Required work:
Your answer must consist of exactly the lines below, starting with the line with "You are a GUI" and going on through the line with "Viewport: 1140px width, 708px height.", and nothing else.

*** Opening of Data section ***

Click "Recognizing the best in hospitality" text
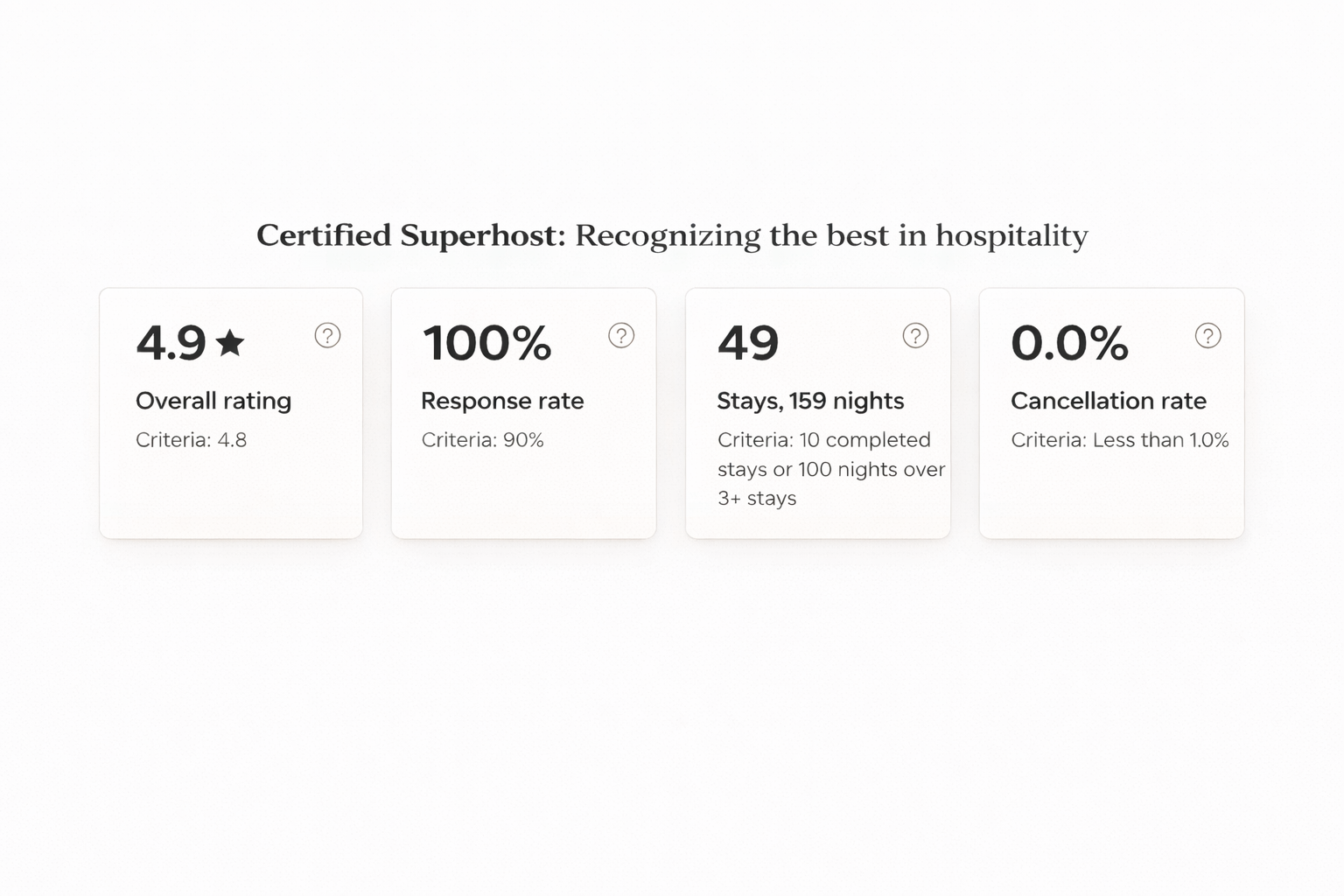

*** Close of Data section ***
*** Opening of Data section ***

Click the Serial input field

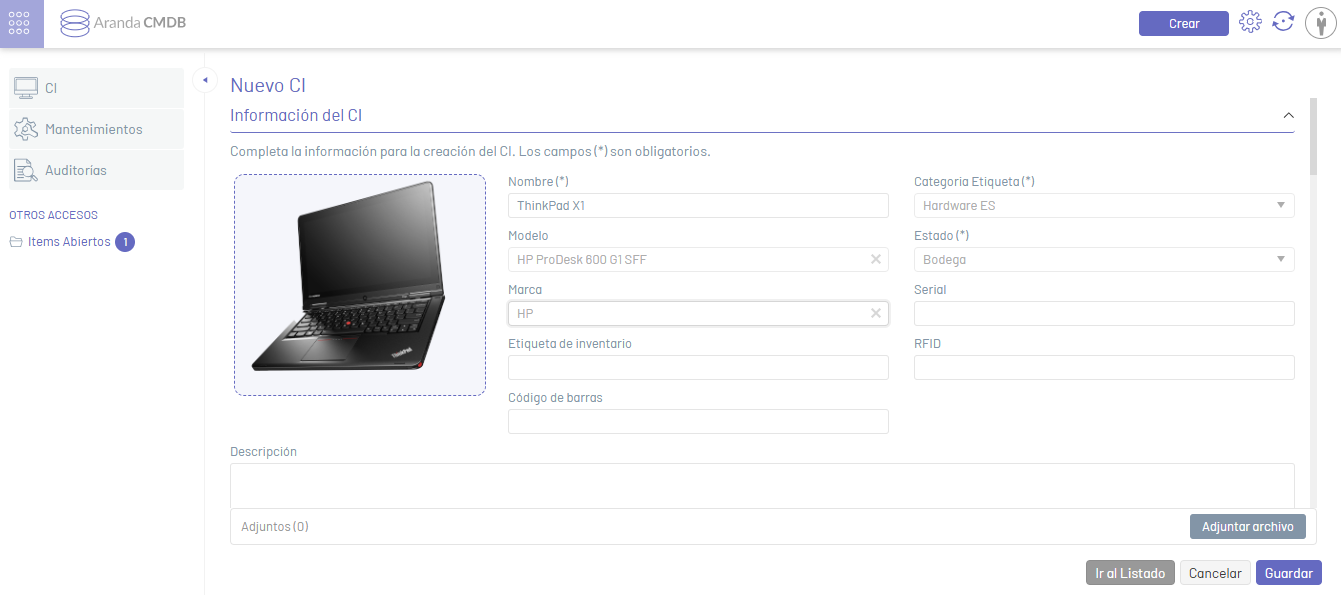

*** Close of Data section ***
*** Opening of Data section ***

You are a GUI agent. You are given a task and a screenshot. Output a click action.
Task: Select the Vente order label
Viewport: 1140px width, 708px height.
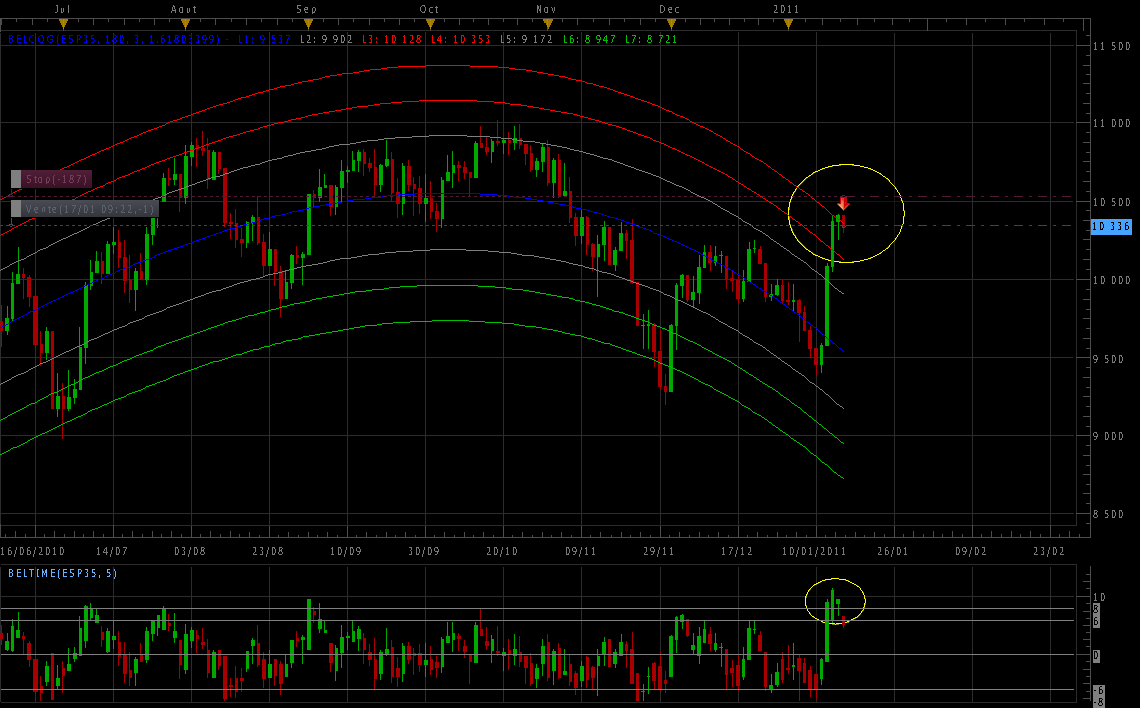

*** Close of Data section ***

Reply to the exercise:
You are a GUI agent. You are given a task and a screenshot. Output a click action.
Task: Select the Vente order label
Viewport: 1140px width, 708px height.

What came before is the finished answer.